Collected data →
======
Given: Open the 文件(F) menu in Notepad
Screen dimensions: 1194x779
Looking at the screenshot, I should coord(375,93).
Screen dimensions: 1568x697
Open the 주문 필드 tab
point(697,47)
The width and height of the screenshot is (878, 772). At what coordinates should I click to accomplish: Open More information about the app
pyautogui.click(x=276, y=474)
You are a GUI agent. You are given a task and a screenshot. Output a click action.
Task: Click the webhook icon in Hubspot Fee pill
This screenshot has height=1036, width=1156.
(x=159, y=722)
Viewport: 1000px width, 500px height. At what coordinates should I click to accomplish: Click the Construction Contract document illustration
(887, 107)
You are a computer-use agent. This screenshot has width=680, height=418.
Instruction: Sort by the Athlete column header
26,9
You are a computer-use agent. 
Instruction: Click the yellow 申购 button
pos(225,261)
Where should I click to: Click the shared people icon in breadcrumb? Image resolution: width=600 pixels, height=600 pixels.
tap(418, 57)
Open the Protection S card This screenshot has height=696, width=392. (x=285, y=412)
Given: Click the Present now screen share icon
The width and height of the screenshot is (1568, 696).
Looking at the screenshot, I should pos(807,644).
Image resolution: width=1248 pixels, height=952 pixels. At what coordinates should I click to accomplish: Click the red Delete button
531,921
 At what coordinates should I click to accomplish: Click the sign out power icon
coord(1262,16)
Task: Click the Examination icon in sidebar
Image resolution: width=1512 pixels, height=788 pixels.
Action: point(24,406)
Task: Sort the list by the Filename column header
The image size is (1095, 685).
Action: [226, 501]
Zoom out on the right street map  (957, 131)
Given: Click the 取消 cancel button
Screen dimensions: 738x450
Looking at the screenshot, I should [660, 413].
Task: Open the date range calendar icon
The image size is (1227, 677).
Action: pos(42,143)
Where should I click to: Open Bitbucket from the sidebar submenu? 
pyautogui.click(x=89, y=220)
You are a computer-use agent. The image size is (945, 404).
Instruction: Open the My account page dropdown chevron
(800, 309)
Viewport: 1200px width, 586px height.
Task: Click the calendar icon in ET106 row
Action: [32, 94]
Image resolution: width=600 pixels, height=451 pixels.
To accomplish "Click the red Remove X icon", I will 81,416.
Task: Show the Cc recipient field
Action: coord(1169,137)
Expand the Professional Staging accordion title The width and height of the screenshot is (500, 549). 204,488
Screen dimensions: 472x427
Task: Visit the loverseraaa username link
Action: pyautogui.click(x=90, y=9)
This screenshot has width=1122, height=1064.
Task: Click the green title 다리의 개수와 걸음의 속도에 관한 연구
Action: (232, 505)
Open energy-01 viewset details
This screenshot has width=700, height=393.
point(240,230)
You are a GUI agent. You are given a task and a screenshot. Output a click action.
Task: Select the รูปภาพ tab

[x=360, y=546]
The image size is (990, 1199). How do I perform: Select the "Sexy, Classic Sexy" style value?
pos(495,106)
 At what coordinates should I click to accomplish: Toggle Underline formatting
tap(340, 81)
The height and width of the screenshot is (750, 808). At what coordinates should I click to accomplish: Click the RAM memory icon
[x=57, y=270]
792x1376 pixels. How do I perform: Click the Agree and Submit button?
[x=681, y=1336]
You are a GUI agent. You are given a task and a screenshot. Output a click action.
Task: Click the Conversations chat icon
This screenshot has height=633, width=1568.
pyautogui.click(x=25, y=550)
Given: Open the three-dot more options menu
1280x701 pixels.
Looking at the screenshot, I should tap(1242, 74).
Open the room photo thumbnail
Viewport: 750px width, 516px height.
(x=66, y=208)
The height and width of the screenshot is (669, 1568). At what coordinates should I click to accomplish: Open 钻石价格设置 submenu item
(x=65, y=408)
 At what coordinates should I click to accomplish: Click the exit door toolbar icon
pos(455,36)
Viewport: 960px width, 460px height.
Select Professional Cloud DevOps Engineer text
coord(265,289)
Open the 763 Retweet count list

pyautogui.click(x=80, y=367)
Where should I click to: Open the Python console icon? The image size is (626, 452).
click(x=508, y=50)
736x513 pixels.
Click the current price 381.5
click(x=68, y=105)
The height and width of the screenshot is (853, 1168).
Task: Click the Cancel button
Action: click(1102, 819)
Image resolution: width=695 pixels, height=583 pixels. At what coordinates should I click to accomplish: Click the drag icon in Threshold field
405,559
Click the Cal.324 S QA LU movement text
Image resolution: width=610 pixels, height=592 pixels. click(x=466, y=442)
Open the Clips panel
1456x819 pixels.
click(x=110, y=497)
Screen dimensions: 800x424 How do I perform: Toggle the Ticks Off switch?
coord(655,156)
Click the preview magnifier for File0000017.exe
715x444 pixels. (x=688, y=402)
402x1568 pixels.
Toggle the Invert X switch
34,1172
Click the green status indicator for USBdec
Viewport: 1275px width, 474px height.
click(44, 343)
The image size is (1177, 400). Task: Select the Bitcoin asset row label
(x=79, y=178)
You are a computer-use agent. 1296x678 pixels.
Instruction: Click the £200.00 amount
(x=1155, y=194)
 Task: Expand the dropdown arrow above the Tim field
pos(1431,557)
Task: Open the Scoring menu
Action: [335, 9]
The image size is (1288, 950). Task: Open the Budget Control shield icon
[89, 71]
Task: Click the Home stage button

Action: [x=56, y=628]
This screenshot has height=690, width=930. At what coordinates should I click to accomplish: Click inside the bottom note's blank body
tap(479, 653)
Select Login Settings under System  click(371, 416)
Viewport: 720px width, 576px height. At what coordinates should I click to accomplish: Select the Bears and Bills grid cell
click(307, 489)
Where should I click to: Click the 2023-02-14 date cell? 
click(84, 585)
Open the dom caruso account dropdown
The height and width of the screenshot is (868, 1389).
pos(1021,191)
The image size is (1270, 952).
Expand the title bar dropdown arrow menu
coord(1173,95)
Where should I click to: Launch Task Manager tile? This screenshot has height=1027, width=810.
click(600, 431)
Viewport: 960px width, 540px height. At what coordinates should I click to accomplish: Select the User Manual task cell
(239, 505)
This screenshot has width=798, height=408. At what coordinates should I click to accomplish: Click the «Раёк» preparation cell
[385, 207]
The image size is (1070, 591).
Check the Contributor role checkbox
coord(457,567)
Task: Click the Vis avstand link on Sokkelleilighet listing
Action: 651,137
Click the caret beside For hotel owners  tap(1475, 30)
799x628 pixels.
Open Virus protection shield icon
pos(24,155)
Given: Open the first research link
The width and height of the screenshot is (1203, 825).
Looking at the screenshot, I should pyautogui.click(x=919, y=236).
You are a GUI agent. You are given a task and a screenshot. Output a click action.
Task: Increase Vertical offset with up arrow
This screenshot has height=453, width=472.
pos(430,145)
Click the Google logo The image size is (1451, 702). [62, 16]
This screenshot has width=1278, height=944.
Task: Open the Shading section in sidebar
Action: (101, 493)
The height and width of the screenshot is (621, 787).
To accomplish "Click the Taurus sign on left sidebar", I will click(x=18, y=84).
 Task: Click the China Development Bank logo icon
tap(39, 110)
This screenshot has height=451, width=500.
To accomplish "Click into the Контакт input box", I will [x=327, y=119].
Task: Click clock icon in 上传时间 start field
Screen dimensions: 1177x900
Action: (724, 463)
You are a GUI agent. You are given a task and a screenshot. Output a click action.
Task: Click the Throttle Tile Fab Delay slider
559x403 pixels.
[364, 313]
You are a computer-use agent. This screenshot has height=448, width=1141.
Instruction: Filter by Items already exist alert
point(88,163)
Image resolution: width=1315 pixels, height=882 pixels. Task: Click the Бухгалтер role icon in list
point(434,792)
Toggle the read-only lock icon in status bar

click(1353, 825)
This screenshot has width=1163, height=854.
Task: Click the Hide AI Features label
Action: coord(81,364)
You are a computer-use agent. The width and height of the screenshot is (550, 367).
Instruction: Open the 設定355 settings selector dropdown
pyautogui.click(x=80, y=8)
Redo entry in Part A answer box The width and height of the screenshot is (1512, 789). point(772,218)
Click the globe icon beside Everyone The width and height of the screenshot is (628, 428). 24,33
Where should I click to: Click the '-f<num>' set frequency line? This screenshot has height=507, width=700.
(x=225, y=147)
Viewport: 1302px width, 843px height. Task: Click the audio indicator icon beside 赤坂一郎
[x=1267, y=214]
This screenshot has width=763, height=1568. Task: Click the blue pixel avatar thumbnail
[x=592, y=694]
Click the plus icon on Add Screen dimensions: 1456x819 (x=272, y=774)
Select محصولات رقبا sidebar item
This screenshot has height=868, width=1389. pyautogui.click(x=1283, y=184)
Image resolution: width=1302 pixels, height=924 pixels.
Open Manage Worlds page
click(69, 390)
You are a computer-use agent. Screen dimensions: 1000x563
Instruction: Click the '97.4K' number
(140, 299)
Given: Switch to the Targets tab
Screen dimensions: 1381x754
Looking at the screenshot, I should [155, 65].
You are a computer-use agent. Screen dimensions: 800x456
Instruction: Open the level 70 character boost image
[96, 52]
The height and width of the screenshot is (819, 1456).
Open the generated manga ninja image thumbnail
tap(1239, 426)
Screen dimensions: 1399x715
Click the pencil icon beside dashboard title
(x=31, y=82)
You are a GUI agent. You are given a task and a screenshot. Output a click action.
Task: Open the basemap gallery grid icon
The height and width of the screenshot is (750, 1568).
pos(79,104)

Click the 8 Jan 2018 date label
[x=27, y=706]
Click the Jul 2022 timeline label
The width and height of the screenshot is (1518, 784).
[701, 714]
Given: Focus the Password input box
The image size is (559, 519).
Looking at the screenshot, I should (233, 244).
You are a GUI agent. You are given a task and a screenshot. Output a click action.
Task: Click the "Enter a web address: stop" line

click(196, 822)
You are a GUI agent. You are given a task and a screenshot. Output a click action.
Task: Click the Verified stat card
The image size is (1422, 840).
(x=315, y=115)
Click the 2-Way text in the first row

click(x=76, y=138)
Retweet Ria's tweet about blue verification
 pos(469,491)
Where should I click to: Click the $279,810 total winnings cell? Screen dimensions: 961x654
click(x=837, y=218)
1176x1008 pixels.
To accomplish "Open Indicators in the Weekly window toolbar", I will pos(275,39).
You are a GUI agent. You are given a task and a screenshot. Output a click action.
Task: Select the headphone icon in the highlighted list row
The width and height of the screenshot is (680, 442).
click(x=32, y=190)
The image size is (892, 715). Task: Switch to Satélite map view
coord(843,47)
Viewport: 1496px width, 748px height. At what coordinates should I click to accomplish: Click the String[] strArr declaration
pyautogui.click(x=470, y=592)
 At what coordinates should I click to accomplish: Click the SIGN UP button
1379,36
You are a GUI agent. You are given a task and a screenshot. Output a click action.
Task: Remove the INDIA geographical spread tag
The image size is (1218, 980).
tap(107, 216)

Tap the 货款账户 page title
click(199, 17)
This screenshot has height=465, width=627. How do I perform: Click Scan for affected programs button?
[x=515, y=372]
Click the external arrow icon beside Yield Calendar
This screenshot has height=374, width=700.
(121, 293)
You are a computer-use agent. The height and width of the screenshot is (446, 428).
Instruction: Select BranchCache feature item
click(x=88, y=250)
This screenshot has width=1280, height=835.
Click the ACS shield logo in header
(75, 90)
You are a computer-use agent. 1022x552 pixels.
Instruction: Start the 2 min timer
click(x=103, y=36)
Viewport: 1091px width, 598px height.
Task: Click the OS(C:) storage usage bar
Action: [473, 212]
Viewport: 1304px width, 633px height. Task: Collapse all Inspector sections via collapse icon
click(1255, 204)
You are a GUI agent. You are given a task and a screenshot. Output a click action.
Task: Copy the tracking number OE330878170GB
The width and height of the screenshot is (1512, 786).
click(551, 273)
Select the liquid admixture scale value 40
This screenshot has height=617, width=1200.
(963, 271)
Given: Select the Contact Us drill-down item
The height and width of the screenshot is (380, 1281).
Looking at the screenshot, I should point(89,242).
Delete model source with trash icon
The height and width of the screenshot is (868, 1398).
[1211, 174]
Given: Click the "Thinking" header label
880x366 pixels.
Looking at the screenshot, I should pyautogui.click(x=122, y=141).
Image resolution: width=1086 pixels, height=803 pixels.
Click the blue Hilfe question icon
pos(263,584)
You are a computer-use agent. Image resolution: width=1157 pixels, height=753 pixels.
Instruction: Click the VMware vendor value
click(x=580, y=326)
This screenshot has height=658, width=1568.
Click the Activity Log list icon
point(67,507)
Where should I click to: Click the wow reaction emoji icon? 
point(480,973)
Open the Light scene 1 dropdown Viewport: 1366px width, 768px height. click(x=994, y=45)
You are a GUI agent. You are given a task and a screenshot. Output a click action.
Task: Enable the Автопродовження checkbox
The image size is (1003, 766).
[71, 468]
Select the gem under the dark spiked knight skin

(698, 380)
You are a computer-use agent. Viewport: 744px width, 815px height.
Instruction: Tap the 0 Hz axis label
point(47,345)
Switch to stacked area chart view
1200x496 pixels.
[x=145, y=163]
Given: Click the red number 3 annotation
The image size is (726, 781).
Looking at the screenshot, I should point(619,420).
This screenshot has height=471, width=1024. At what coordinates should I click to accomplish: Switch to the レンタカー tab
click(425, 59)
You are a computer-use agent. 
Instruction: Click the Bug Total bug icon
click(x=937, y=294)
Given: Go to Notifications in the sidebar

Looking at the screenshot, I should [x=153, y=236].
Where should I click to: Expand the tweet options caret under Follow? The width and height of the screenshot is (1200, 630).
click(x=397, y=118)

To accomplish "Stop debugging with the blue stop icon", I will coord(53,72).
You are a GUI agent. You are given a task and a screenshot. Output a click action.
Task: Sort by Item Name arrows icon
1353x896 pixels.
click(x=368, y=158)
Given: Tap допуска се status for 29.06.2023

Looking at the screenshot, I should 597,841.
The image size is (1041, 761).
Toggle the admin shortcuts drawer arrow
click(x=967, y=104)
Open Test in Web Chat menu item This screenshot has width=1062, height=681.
======
WHAT THE EXERCISE ASKS → Of the entries above, repeat exactly the lines from the line with "Select the gem" through the line with "Given: Click the red number 3 annotation", both of them included.

ANSWER →
Select the gem under the dark spiked knight skin

(698, 380)
You are a computer-use agent. Viewport: 744px width, 815px height.
Instruction: Tap the 0 Hz axis label
point(47,345)
Switch to stacked area chart view
1200x496 pixels.
[x=145, y=163]
Given: Click the red number 3 annotation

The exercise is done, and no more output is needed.